## BRONFRAGMENT
----------

Willem Witsen aan Maria Joseph Franciscus Peter Hubertus Erens
Plaats: Oisterwijk |
Datum: 22 augustus 1892 |
Verblijfplaats: LM E.354 B.2 W. Witsen aan Frans Erens |
[1:1]
Oisterwijk 22 Aug. 1892.
Dag Frans hoe gaat 't toch met je? 'k Heb in zoo lang niet van je gehoord. Je beloofde brief heb je niet gezonden en dat verwondert me niets - je zult wel andere dingen in 't hoofd hebben - van je stukken in de N.G. heb 'k veel gehoord - zelf heb 'k ze niet gelezen: ik heb mijn aflevering niet laten komen en die van Mevr. v. Vl. is aldoor in handen. 'k Heb er geen regel in gelezen en om je de waarheid te zeggen verlang ik er niets naar - 't is zoo genoeglijk overal uit te zijn en je te laten gaan van den eenen dag op den anderen, veel alleen, zonder geklets over kunst of literatuur; - 't is zoo ergerlijk dat gepraat waar ten slotte niets anders uit blijkt dan 'n kleingeestige ambitie en veel ijdelheid en autoritair vertoon. Dit heeft natuurlijk niets uit te staan met de aflevering - maar 't genoegen
[1:2]
om overal uit te zijn deed me denken aan al de ergernis die 'k de laatste 8 dagen gehad heb; en 't autoritair vertoon, de ijdelheid enz. zien alleen terug op van Eeden die van morgen, goddank, is weg gegaan. Hij is hier acht dagen geweest en heeft zich allerliefst aangesteld - wat 'n comediant! Maar hij heeft dan ook veel te verbergen. 't Is vermakelijk, soms, om te zien hoe hij iedereen 'n radje voor de ogen draait - de meesten zijn dan ook z'n slachtoffers - maar zóo dom in al z'n slimheid om niet te begrijpen dat niet iedereen zich in de luren laat leggen. - O wat 'n nare kerel - wat 'n ploert, wat 'n leelijke burgerlijke valsche vent! Hij is pas naar Londen geweest waar hij z'n speech (z'n stuk in de N.G.) heeft gehouden en gelogeerd heeft bij rijke en invloedrijke menschen - en die verhalen van z'n soirées en wezenlijke Ladies en diners enz.! O wat laat hij zich
[1:3]
dan kennen in z'n burgerlijkheid! Nu krijgt hij aanbiedingen van engelsche tijdschriften die hem 10 guineas willen geven voor 'n artikel. - Hij koopt schilderijen van Toorop ('t stond in 't Weekblad en mevr. v. Vl. las 't voor, - hij wou 't niet weten voor z'n familie en was woedend op Veth - en toch aan den anderen kant weer gestreeld in z'n ijdelheid) en verwijt Martha dat ze 'n paar schoenen voor de jongetjes heeft laten maken hier in 't dorp! Enfin, ik zal je maar verder niet onderhouden over alles wat 'k in hem gezien heb, - je kent hem. Nu komt straks Mr. van Gennep, onder de familie meer [familiaar[?] genoemd Oom Ger. Ik ken hem niet maar 't schijnt een aardige man; - er is ook nog 'n Mevrouw Brooshooft uit Indië, ken je die? en aldoor zijn er logé's geweest. - Gerlof is drie weken hier geweest en op 't oogenblik in Steenwijk op 'n botaniesche expeditie; - 'k mag hem graag - heb je z'n stuk gelezen? Als je vindt dat 't op
[1:4]
Verwey lijkt, bedenk dan dat Verwey 't eerder van hem heeft - want hij zit altijd in die dingen en daarvan schijnt V. gebruik te hebben gemaakt. - Ik heb hier nog al veel gewerkt ook geëtst - maar de laatste 8 dagen, met v. Eeden, heb 'k niets kunnen doen. - Willem en Hein schijnen aan 't wandelen te zijn; - 'k hoor heel weinig van hen. Jij misschien meer. Ik benijd je wel om zoo heerlijk buiten te zijn en veel alleen te wandelen; - aanstaanden? Vrijdag ga 'k weer naar de Parkstraat. Ik heb hier ook ongeveer 70 fotografiën gemaakt die 'k allemaal thuis moet gaan ontwikkelen. - Heb je in de courant gezien dat in Rotterdam de inboedel van 'n bekend letterkundige is verkocht wegens schulden die twee gulden vijftig heeft opgebracht? Zou dat Frans Netscher zijn? die schijnt in die straat te wonen. Dag Frans, 't ga je goed Als je geen lust in schrijven hebt doe 't dan maar niet. De pruimen die voor me op tafel staan doen me denken aan verleden jaar in de Parkstr. toen we er meê gooiden. Kom je 's gauw?

----------

## DATASETFRAGMENT

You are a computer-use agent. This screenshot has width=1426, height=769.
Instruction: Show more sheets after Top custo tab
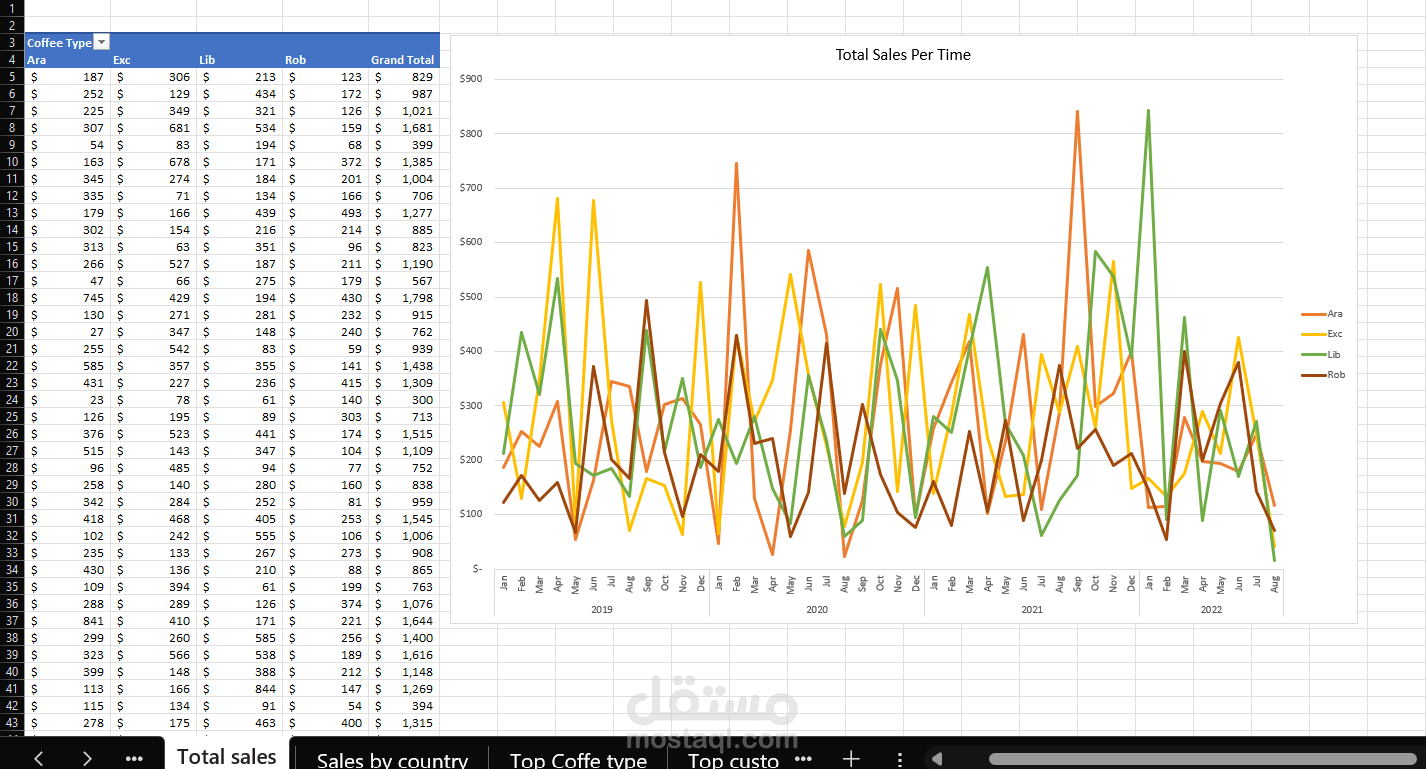click(x=802, y=758)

----------

## OPDRACHT
Leg aan de hand van de brief uit waarom Witsen de stukken van Frans in de N.G. zelf niet heeft gelezen.

## ANTWOORD
Witsen heeft zijn eigen aflevering niet laten komen, en het exemplaar van Mevr. v. Vl. is aldoor in handen. Hij verlangt er ook niet naar, omdat hij het genoeglijk vindt om overal uit te zijn, zonder geklets over kunst of literatuur.